Validate tenant role assumption from a smoke workflow:
- name: Caller identity before tenant role
run: aws sts get-caller-identity
- name: Assume tenant role
run: |
aws sts assume-role \
--role-arn arn:aws:iam::123456789012:role/role_for_forge_runners \
--role-session-name forgemt-security-check
EC2 Runner Isolation¶
EC2 runners are a good fit for strong job isolation and custom tooling, but the AMI becomes part of the security boundary.
Before allowing production workloads:
- build runner AMIs from a known base image
- pin runner and tool versions where repeatability matters
- enable OS patching and image rebuild cadence
- include only required tools and credentials
- remove bootstrap secrets from disk
- verify runner cleanup and scale-down behavior
- retire old AMIs through AMI policy, AMI sharing, and Cloud Custodian jobs
Use Runner Images, AMI Management, and Cloud Custodian for the operating paths.
Validate the AMI before adding it to a tenant config:
aws ec2 describe-images \
--owners 123456789012 \
--filters 'Name=name,Values=forge-gh-runner-amd64-v*' 'Name=state,Values=available' \
--query 'Images[].{ImageId:ImageId,Name:Name,CreationDate:CreationDate}' \
--output table
ARC And EKS Isolation¶
ARC runners introduce Kubernetes controls into the trust boundary.

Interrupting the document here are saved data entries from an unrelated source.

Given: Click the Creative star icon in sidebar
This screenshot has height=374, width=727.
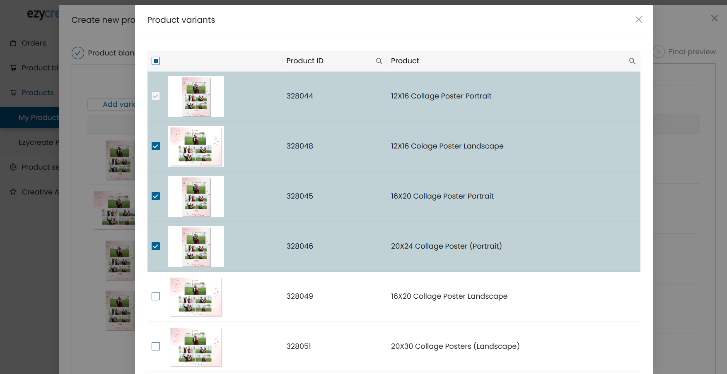Looking at the screenshot, I should point(13,192).
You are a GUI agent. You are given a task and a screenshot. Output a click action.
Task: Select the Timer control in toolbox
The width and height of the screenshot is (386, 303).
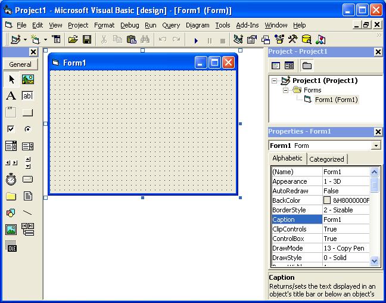tap(11, 180)
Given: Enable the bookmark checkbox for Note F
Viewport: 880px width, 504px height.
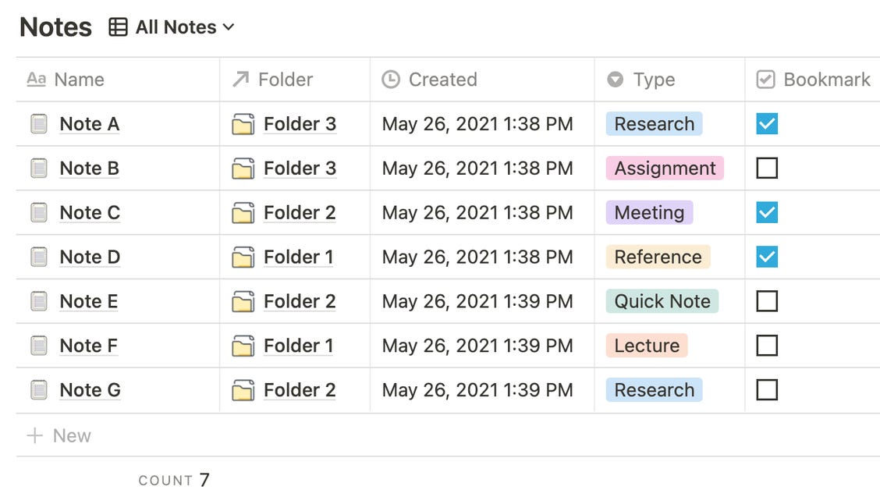Looking at the screenshot, I should (x=767, y=345).
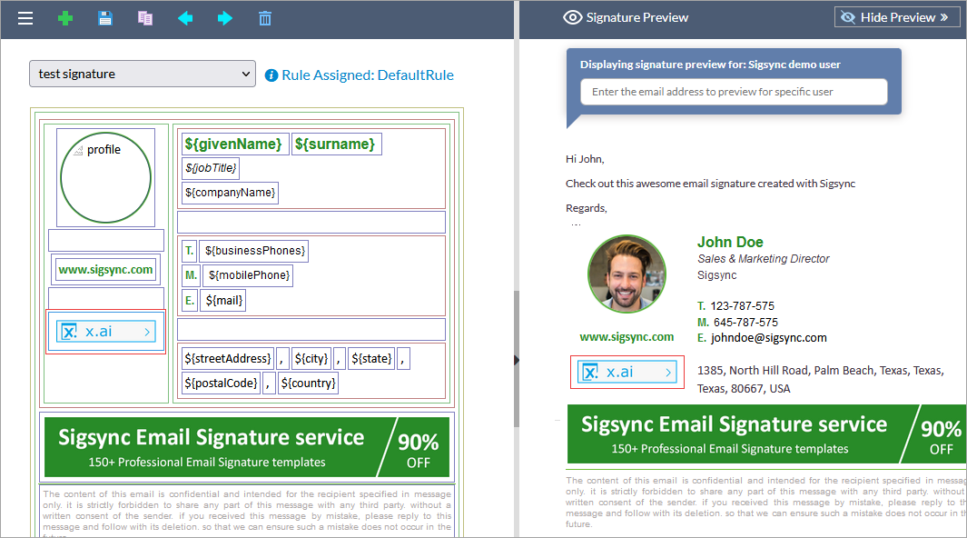Redo using the right arrow icon
Screen dimensions: 967x538
[x=225, y=18]
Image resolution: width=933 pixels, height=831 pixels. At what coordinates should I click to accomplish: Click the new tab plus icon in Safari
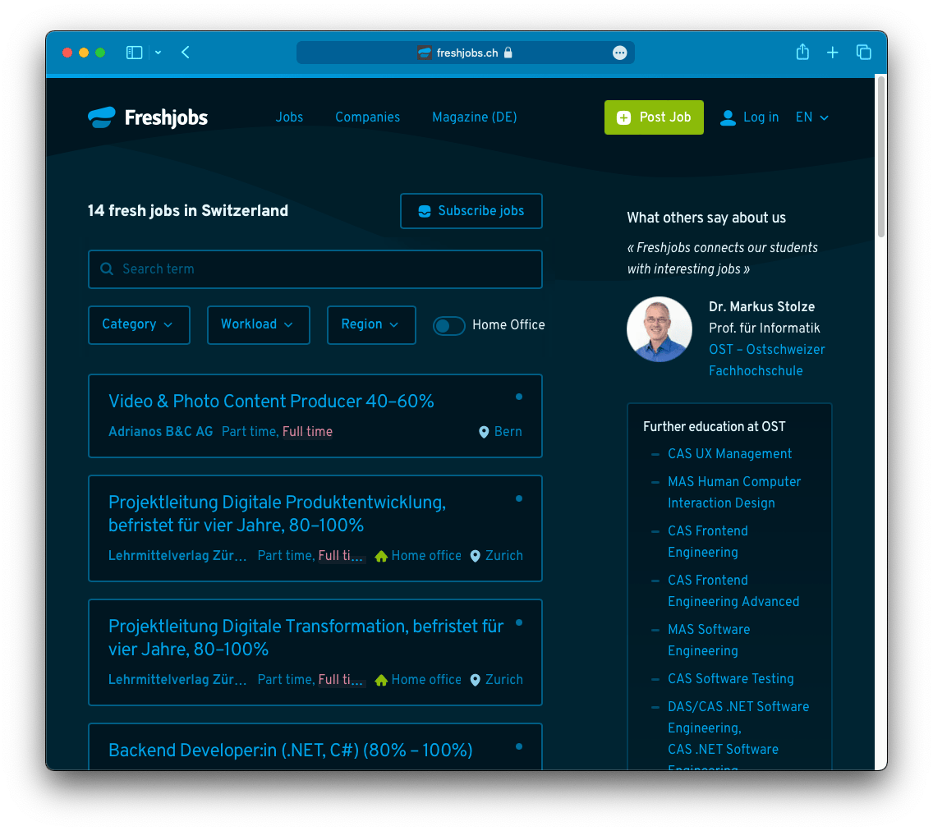(833, 52)
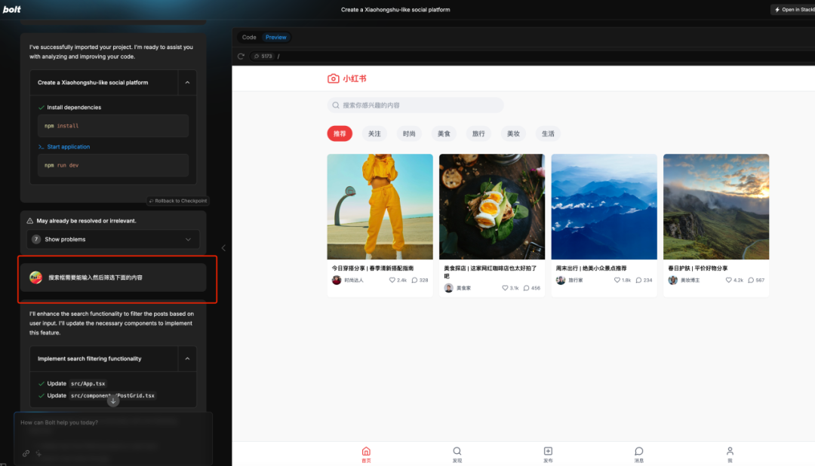815x466 pixels.
Task: Click the attach link icon in chat box
Action: point(26,453)
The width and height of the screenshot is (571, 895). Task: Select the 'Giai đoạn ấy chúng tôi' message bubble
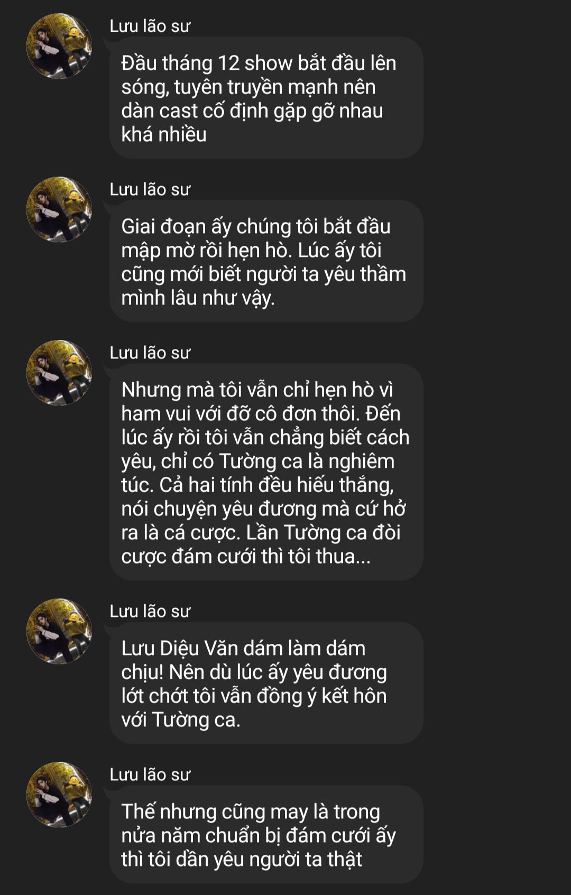click(266, 261)
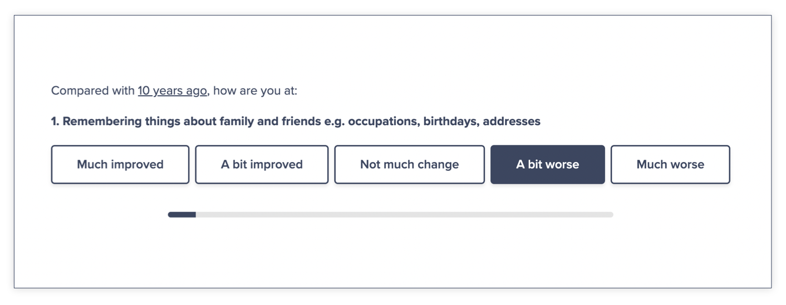Viewport: 786px width, 305px height.
Task: Select the "Much improved" answer
Action: 120,165
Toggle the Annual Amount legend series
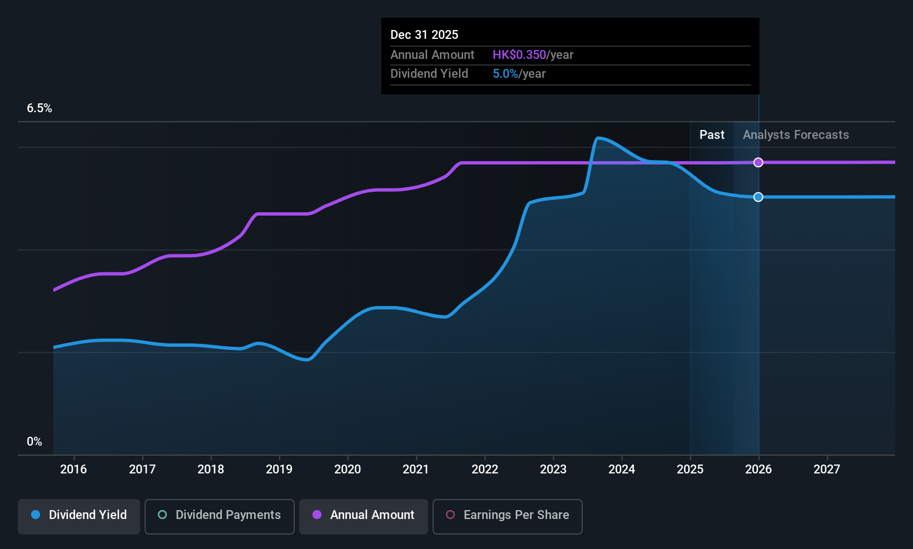 click(364, 515)
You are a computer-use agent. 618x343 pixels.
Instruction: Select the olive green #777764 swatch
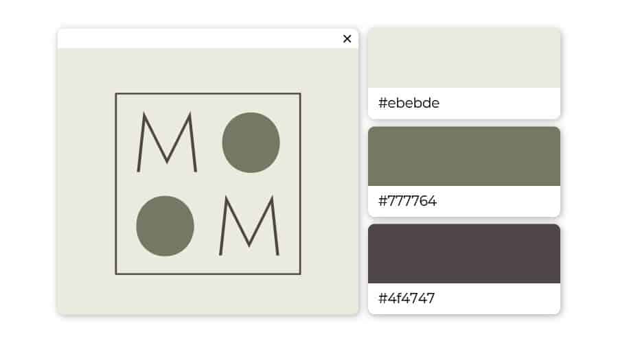pyautogui.click(x=464, y=156)
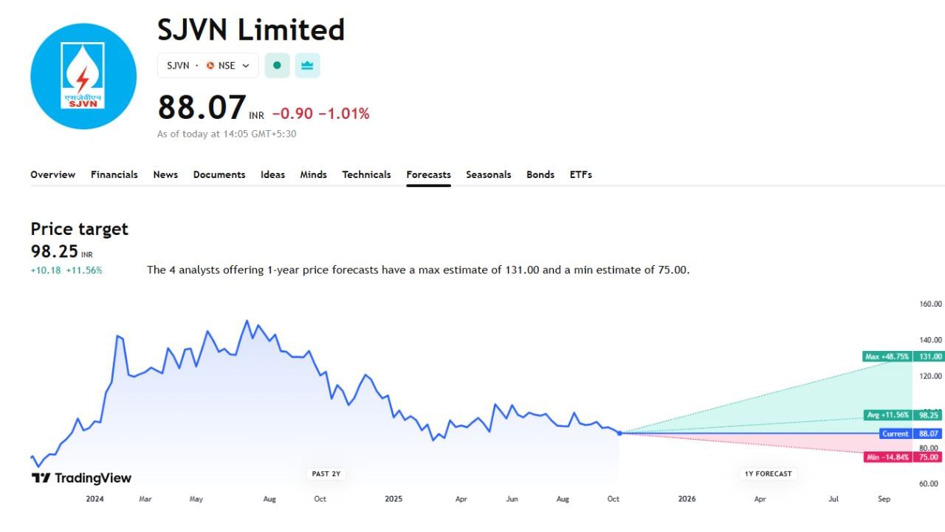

Before enabling ARC tenants:
- decide whether tenants share nodes or require dedicated node pools
- review namespaces, service accounts, pod identity, and network policy
- pin runner and sidecar images from an approved registry
- limit privileged containers to workloads that explicitly require them
- keep cluster add-ons, Karpenter, Calico, EBS CSI, and ARC versions current
- validate that tenant AWS access still uses the expected OIDC path
Use Configure Infra before deploying tenant ARC runner specs.
Validate ARC before onboarding a tenant to it:
kubectl get nodes
kubectl get pods -A
kubectl get autoscalingrunnersets -A
helm list -A
Optional Integration Risk¶
Optional integrations often need powerful credentials. Deploy them deliberately.
| Integration | Security question before deploying |
|---|---|
| Splunk | Which tokens, HEC endpoints, indexes, dashboards, saved searches, and alerts exist? |
| OpenTelemetry | Which metrics/logs leave the AWS account and who owns retention? |
| OpenCost | Which cost dimensions are exposed and to whom? |
| Teleport | Which operators can access clusters and how is access audited? |
| Webhook relay | Which receivers get GitHub events and how are signatures preserved or revalidated? |
If the answer is unclear, skip the integration until the owner and secret path are defined.
Production Readiness Checklist¶
- One EC2 runner smoke workflow succeeds.
- One ARC runner smoke workflow succeeds, if ARC is enabled.
- Tenant AWS role assumption works without static AWS keys.
- GitHub App permissions and installations match the tenant scope.
- Runner images are built from approved sources and have an owner.
- Helper modules are either deployed or intentionally skipped.
- Optional integrations are either tested or deleted from the operating repo.
- Weekly example validation covers every enabled category.
- Cleanup jobs handle stale runners, AMIs, ECR images, and leftover resources.
- Support engineers know where to check GitHub, AWS, runner logs, and optional observability dashboards.
For environments without Splunk, the baseline support path is Troubleshooting Without Splunk.